[Rows of pointing data]
───

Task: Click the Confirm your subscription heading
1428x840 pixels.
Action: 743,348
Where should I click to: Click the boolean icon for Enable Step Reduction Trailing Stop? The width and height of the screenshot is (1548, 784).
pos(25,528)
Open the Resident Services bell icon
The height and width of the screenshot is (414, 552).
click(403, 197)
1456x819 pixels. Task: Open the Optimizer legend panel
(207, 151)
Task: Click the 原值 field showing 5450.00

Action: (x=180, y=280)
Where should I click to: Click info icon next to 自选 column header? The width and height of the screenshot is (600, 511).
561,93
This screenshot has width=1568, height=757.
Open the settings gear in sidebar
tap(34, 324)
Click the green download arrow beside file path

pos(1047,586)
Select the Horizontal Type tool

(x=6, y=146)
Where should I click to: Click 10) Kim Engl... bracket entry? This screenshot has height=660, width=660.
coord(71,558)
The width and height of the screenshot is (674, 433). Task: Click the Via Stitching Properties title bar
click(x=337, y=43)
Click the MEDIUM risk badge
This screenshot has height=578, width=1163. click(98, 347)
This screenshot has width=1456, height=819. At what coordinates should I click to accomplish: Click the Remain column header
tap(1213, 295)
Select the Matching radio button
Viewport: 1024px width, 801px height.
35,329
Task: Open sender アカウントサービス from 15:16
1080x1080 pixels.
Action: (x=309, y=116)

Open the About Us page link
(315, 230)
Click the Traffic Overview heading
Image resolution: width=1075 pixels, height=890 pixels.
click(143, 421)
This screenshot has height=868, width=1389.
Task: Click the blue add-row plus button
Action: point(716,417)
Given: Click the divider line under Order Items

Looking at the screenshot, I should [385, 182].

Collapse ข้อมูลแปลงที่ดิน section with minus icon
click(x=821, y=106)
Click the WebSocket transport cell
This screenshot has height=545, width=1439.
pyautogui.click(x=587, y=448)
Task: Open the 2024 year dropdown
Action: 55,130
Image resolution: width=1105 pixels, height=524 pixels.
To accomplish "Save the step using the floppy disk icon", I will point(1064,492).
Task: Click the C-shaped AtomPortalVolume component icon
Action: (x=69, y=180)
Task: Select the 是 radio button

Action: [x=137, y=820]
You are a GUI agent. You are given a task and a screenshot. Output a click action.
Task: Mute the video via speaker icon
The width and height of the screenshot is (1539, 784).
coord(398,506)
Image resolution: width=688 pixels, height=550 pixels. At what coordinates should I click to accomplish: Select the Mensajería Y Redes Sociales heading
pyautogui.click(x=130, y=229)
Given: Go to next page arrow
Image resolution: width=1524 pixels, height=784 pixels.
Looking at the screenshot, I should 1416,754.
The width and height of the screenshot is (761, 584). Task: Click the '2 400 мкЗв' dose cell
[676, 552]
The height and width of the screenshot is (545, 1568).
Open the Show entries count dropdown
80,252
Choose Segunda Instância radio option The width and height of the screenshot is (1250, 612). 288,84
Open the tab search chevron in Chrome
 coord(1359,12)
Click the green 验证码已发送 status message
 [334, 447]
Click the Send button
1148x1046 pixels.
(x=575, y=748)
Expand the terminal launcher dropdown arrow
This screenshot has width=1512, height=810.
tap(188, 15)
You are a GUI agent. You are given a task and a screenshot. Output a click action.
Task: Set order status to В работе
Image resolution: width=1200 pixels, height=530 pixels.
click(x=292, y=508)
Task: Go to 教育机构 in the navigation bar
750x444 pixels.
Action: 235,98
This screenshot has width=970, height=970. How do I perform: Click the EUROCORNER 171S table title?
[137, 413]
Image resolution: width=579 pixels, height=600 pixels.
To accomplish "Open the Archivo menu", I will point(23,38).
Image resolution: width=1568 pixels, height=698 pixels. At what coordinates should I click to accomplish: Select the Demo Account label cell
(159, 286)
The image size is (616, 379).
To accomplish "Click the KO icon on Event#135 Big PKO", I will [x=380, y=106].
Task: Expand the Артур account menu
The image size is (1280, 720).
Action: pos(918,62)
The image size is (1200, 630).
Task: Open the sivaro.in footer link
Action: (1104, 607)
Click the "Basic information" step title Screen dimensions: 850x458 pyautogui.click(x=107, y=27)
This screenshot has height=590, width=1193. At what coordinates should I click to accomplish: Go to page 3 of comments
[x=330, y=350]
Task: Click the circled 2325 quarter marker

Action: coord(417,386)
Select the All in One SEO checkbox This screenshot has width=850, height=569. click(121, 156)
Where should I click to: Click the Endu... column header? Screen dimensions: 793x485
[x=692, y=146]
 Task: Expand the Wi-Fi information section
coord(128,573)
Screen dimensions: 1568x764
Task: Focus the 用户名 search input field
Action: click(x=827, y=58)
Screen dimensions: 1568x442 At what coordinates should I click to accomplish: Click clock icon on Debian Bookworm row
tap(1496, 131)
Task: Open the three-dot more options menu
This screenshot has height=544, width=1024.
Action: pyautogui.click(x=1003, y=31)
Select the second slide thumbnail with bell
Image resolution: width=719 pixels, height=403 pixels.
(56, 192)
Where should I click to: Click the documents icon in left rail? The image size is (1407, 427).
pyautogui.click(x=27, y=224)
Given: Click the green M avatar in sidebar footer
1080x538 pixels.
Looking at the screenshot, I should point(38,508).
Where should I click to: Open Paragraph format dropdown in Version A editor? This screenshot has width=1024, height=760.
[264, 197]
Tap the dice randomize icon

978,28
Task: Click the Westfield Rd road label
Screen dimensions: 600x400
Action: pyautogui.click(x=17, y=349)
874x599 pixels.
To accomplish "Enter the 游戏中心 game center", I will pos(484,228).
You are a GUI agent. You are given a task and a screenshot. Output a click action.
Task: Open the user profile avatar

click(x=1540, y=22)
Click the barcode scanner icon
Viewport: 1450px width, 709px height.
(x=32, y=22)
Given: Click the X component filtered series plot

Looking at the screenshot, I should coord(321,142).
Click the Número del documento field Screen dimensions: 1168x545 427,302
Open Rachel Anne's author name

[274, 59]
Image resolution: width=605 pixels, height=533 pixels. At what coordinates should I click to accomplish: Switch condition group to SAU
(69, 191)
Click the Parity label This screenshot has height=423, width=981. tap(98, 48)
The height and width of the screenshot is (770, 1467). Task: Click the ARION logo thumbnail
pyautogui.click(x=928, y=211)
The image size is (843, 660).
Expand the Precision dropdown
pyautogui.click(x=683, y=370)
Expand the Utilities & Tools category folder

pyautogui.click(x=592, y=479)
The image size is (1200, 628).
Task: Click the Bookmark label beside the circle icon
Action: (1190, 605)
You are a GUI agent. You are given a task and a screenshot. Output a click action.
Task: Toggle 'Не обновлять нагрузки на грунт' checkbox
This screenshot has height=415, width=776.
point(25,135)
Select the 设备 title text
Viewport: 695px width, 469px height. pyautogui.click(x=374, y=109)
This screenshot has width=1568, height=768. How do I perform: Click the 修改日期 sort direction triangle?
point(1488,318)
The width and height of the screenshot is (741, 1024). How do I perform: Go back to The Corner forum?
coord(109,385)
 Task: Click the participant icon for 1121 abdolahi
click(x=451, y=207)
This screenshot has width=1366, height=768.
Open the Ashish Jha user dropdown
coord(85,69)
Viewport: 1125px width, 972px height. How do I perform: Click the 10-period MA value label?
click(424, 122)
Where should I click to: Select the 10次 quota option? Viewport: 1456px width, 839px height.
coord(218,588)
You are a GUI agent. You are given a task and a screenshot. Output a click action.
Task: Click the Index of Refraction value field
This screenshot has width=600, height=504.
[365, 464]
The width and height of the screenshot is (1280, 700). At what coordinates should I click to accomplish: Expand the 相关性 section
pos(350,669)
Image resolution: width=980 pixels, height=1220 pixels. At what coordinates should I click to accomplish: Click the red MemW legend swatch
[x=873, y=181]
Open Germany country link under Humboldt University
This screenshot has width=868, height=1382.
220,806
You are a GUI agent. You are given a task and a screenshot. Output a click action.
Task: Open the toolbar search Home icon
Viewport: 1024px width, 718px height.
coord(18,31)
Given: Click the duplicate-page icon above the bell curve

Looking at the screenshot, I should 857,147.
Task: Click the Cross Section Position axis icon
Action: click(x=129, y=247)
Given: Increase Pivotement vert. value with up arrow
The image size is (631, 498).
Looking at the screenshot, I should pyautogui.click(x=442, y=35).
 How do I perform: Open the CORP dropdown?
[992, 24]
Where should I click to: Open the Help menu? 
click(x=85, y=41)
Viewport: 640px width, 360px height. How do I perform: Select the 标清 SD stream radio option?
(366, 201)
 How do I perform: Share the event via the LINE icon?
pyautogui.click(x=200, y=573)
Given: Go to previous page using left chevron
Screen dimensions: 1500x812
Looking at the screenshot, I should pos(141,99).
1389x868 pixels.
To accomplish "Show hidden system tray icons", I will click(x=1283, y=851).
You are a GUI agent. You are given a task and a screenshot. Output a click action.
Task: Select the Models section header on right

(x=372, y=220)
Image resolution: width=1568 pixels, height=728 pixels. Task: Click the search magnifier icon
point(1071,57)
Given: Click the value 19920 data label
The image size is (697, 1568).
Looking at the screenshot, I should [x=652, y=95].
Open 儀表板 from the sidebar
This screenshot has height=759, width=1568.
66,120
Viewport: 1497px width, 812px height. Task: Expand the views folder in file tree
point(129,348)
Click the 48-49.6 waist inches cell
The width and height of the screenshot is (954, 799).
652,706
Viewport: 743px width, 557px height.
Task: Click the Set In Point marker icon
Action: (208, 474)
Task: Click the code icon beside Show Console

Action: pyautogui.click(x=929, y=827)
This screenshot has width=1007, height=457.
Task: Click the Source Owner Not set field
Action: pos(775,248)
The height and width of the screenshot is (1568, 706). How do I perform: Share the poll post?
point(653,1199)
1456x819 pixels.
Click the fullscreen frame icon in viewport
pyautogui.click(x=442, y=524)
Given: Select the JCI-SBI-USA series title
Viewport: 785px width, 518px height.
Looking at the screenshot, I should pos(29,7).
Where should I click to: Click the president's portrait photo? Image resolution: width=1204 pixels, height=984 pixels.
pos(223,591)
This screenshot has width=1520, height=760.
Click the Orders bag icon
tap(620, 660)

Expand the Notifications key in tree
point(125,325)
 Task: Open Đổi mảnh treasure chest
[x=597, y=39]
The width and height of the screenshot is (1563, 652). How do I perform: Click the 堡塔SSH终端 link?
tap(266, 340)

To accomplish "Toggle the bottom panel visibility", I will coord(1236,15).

───

:: Problem requirements ::
Rewrite the rows starting at the first row and ending at the line containing "Looking at the screenshot, I should [385, 182].", replacing "heading" with "title" and keeping everything else the same.

:: Result ::
Task: Click the Confirm your subscription title
1428x840 pixels.
Action: 743,348
Where should I click to: Click the boolean icon for Enable Step Reduction Trailing Stop? The width and height of the screenshot is (1548, 784).
pos(25,528)
Open the Resident Services bell icon
The height and width of the screenshot is (414, 552).
click(403, 197)
1456x819 pixels. Task: Open the Optimizer legend panel
(207, 151)
Task: Click the 原值 field showing 5450.00

Action: (x=180, y=280)
Where should I click to: Click info icon next to 自选 column header? The width and height of the screenshot is (600, 511).
561,93
This screenshot has width=1568, height=757.
Open the settings gear in sidebar
tap(34, 324)
Click the green download arrow beside file path

pos(1047,586)
Select the Horizontal Type tool

(x=6, y=146)
Where should I click to: Click 10) Kim Engl... bracket entry? This screenshot has height=660, width=660.
coord(71,558)
The width and height of the screenshot is (674, 433). Task: Click the Via Stitching Properties title bar
click(x=337, y=43)
Click the MEDIUM risk badge
This screenshot has height=578, width=1163. click(98, 347)
This screenshot has width=1456, height=819. At what coordinates should I click to accomplish: Click the Remain column header
tap(1213, 295)
Select the Matching radio button
Viewport: 1024px width, 801px height.
35,329
Task: Open sender アカウントサービス from 15:16
1080x1080 pixels.
Action: (x=309, y=116)

Open the About Us page link
(315, 230)
Click the Traffic Overview title
Image resolution: width=1075 pixels, height=890 pixels.
click(143, 421)
This screenshot has height=868, width=1389.
Task: Click the blue add-row plus button
Action: point(716,417)
Given: Click the divider line under Order Items

Looking at the screenshot, I should [385, 182].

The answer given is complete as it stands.